Görevler =>
A. Sendika üzerine yazıya göre hayatta başarılı olmanın anahtarı nedir?
B. Sendika üzerine yazıda "Bunu biraz açarsak, çoğu" ile "yönetici olmanız,  vb." arasındaki kısmı, bu iki yer de dahil olmak üzere, aynen yeniden yazın.
C. Sendika üzerine yazıyı bittiği yerden devam ettirin.

YASİN SEVGİLİ


SENDİKA MI ? SUS İŞTEN ATARLAR!

.


En başta dile getirmenin doğru olacağına inandığım kendi tanımımla, 

Sendika; çalışma koşullarının yasalara uygun, insanca düzenlenmesi ve ücretlerin pazarlık yolu ile belirlenmesinde “işçilerin” kollektif biçimde taraf olduğu mekanizmanın adıdır.

Bunu biraz açarsak, çoğu işte işe girerken ücret pazarlığı yapma lüksü bulunmuyor. 

-Teknik açıdan piyasada az bulunan kalifiye bir çalışan olmanız, 

-işverenin kendi bünyesinde bulunmayan teçhizat ile ustalığa sahip olup bu hizmeti ona satıyor olmanız, 

-üstün kabiliyetleri olan bir yönetici olmanız,  vb. 

gibi herkese nasip olmayan pazarlık gücü unsurlarını taşıyorsanız belki..

    Çalışma koşulları ise; genellikle bir işyerinde çalışmaya başladıktan bir süre sonra fark edebileceğiniz, 

fark ettiğinizde ise artık çok ta özgüvenle bunları dile getiremeyeceğiniz bir otoriteyi omuzlarınızda hissetmenizin ardından ortaya bir aksaklık çıkması durumunda ancak dillendirebildiğiniz şartlar olarak hayatınızın bir parçası oluverir gider.

İşte tam da bu noktada, yani işe girerken “Paris” olan hayalleriniz sis bulutu gibi dağılıp gittiğinde ise,

ya bu deveyi güdecek, ya da bu diyardan gideceksiniz.

Durun! Dinleyin!

Hayatta başarılı olmanın anahtarı “İstikrarlı” olmaktan geçer. İnsan, tutarlı ve sürekli sağlam bir irade ve çalışmayı hayatının hangi safhasında ve neresinde gerçekleştirebilirse mutlaka “başarı” onun hediyesi olacaktır.

Öyle ise bu diyardan gitmeyi unutuyoruz.

Bu deveyi bu haliyle güdersek, biz mi deveyi gütmüş oluruz, yoksa deve mi bizi gütmüş olur çelişki ve karmaşası içinde verimsiz bir çalışma hayatı ile karşı karşıya kalırız ki;

Ne istihdama sebep olan bu girişimci işverenler, ne de emeği ile geçinen bizler bundan bir başarı ve bereket görememeyiz bilesiniz. 

Yıkmak için değil, yapmak için kollarımızı sıvıyoruz öyleyse.

İşçinin en temel ihtiyaçlarını tatmin edici, hatta mutlu edici seviyelere çıkartmak için, bunu yaparken olmazsa olmaz olan işyerinin de bizlerle birlikte kazanması, güçlenerek büyümesi ve daha çok istihdama katkıda bulunmasını da hedef olarak belirliyoruz.

Gelelim yol haritasına..

Çıkarılan kayıtlar =>
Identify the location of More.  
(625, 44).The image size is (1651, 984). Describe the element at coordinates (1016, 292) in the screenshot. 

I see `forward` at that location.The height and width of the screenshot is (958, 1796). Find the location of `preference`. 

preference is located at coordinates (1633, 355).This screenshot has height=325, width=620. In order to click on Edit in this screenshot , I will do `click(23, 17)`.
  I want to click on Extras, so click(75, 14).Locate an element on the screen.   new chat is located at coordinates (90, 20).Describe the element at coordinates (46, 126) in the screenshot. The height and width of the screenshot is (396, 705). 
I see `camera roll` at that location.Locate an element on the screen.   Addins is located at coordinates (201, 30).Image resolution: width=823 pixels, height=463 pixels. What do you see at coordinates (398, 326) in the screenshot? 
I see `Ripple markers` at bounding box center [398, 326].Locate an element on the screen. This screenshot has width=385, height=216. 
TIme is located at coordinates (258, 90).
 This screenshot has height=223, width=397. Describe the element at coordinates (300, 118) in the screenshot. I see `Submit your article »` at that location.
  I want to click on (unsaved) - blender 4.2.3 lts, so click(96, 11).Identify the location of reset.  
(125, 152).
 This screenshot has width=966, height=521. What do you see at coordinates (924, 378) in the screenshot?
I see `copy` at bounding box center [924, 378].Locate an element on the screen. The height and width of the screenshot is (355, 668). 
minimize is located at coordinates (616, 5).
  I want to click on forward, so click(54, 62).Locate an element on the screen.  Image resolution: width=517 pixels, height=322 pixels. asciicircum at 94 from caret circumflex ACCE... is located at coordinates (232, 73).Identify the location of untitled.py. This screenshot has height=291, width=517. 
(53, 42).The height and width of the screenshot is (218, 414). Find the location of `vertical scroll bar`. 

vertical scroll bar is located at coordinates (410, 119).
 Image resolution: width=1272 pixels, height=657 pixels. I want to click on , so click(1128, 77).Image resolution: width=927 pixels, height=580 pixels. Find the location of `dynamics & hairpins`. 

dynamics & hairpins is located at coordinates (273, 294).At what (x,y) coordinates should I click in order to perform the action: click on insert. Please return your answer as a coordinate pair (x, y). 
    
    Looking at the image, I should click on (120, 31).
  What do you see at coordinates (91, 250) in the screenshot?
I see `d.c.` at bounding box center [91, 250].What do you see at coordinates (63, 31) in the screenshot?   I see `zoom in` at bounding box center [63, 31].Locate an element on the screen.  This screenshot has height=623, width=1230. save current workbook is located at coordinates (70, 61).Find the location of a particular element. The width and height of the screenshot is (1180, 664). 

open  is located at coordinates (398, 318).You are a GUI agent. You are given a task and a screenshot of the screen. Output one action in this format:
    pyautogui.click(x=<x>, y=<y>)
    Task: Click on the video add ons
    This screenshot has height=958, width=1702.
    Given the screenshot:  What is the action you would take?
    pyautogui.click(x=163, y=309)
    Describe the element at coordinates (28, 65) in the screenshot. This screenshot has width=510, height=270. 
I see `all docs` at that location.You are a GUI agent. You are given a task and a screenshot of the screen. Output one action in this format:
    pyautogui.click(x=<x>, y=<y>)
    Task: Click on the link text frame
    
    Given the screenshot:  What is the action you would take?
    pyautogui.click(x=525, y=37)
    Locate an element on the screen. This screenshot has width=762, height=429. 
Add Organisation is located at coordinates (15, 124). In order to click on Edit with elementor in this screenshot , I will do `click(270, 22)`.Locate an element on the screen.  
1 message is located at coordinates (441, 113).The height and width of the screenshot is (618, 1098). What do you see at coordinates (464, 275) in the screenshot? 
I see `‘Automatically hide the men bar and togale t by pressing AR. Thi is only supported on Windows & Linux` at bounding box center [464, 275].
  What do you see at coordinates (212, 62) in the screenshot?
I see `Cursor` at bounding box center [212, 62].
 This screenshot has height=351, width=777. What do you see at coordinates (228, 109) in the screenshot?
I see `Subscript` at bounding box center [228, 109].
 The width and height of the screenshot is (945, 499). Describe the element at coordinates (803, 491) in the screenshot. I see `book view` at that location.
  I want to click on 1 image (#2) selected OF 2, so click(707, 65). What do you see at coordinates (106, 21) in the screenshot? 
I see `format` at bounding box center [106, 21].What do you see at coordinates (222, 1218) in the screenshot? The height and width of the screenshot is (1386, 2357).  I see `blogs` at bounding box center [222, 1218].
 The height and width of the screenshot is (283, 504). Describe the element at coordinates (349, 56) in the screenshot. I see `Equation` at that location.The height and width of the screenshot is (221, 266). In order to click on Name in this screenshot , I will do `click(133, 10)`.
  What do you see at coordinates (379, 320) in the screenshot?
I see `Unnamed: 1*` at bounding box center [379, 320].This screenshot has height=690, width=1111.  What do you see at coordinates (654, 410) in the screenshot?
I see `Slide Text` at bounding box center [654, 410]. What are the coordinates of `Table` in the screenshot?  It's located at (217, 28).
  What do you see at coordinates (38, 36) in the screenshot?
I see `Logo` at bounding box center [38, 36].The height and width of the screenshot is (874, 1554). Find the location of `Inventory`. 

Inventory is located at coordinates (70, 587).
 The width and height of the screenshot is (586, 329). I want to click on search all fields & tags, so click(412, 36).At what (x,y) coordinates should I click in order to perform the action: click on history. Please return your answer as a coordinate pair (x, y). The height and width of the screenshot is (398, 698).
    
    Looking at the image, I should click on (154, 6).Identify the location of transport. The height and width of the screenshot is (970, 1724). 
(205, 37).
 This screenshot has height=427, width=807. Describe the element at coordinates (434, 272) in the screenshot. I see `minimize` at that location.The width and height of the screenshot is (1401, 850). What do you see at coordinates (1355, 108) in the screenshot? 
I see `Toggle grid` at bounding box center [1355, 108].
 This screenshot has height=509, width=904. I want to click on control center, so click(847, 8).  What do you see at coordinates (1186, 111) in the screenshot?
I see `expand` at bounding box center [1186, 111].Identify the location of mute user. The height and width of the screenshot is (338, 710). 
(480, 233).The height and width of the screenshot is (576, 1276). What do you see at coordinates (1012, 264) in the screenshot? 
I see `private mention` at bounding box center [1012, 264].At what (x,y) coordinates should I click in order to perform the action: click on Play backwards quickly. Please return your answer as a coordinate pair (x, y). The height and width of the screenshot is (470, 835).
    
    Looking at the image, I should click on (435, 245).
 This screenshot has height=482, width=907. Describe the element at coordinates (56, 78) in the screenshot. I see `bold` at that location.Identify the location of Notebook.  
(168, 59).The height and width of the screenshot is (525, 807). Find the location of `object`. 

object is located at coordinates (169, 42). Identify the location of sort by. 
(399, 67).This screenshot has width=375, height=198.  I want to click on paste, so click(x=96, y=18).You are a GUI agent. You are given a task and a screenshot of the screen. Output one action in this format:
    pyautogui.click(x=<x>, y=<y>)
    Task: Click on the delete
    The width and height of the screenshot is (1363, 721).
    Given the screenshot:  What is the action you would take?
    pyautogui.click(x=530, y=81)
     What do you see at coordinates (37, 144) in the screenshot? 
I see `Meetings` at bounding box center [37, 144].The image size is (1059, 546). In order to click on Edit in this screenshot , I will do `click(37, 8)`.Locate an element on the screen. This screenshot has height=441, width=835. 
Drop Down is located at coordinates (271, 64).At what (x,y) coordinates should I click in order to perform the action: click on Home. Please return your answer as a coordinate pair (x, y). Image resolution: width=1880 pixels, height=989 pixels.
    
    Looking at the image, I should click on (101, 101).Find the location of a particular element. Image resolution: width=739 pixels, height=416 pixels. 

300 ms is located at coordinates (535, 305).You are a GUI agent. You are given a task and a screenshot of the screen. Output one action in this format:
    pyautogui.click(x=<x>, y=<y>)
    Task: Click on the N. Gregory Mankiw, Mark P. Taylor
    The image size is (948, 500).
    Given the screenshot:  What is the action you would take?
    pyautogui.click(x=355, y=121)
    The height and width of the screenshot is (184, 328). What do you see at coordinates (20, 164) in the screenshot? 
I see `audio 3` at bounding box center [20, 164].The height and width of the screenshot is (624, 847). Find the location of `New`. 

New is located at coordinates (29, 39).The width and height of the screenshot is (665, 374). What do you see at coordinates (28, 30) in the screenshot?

Alıştırma cevapları =>
A. Hayatta başarılı olmanın anahtarı istikrarlı olmaktır.

B.
Bunu biraz açarsak, çoğu işte işe girerken ücret pazarlığı yapma lüksü bulunmuyor. 

-Teknik açıdan piyasada az bulunan kalifiye bir çalışan olmanız, 

-işverenin kendi bünyesinde bulunmayan teçhizat ile ustalığa sahip olup bu hizmeti ona satıyor olmanız, 

-üstün kabiliyetleri olan bir yönetici olmanız,  vb.

C.
Anayasa’nın 48. Maddesinden 55. Maddesine kadar (55 dahil) çalışma hayatına dair hükümleri içermektedir.

51 Madde :

“Çalışanlar ve işverenler, üyelerinin çalışma ilişkilerinde, ekonomik ve sosyal hak ve menfaatlerini korumak ve geliştirmek için önceden izin almaksızın sendikalar ve üst kuruluşlar kurma, bunlara serbestçe üye olma ve üyelikten serbestçe çekilme haklarına sahiptir.” der.

Ne yapalım ? Sendika mı kuralım?

Gerekirse evet ama gerekli mi bir bakalım.

İçişleri Bakanlığımızın verilerine göre Ülkemizde 607 Genel Merkez ve Şubeleri ile birlikte 2879 Sendika organı bulunuyor.

Sendikaların varlık nedenlerinden birisi, güçlü işveren karşısında tek tek güçsüz olan işçilerin güçlerini tek çatı altında birleştirerek, işverenle eşit koşullarda çalışma koşullarını toplu pazarlık yoluyla belirlemektir.

Tek tek güçsüz olduğumuz için bir araya geliyorsak pazarlık gücünü daha fazla bölmememiz gerektiği ortada.

Hangi iş kolunda çalışıyorsak o işkolunda faaliyet gösteren Sendikalardan birine üye olma hakkımızı niye kullanmıyoruz?

51. Madde, devamında der ki;

“Hiç kimse bir sendikaya üye olmaya ya da üyelikten ayrılmaya zorlanamaz.”

Eğer sizler, bir Sendikaya üye olmaya karar verdiyseniz herkese “Hayırlı Olsun” demek düşer.

Zira; TCK (Türk Ceza Kanunu) Madde 118 der ki;

“Bir kimseye karşı bir sendikaya üye olmaya veya olmamaya, sendikanın faaliyetlerine katılmaya veya katılmamaya, sendikadan veya sendika yönetimindeki görevinden ayrılmaya zorlamak amacıyla, cebir veya tehdit kullanan kişi, altı aydan iki yıla kadar hapis cezası ile cezalandırılır.”

“Cebir veya tehdit kullanılarak ya da hukuka aykırı başka bir davranışla bir sendikanın faaliyetlerinin engellenmesi halinde, bir yıldan üç yıla kadar hapis cezasına hükmolunur.”

Öyleyse Hak arayışınız ve bunun ilk adımı olan Sendika üyeliğiniz “Hayırlı olsun”

Devam edeceğiz.

Kalın sağlıcakla..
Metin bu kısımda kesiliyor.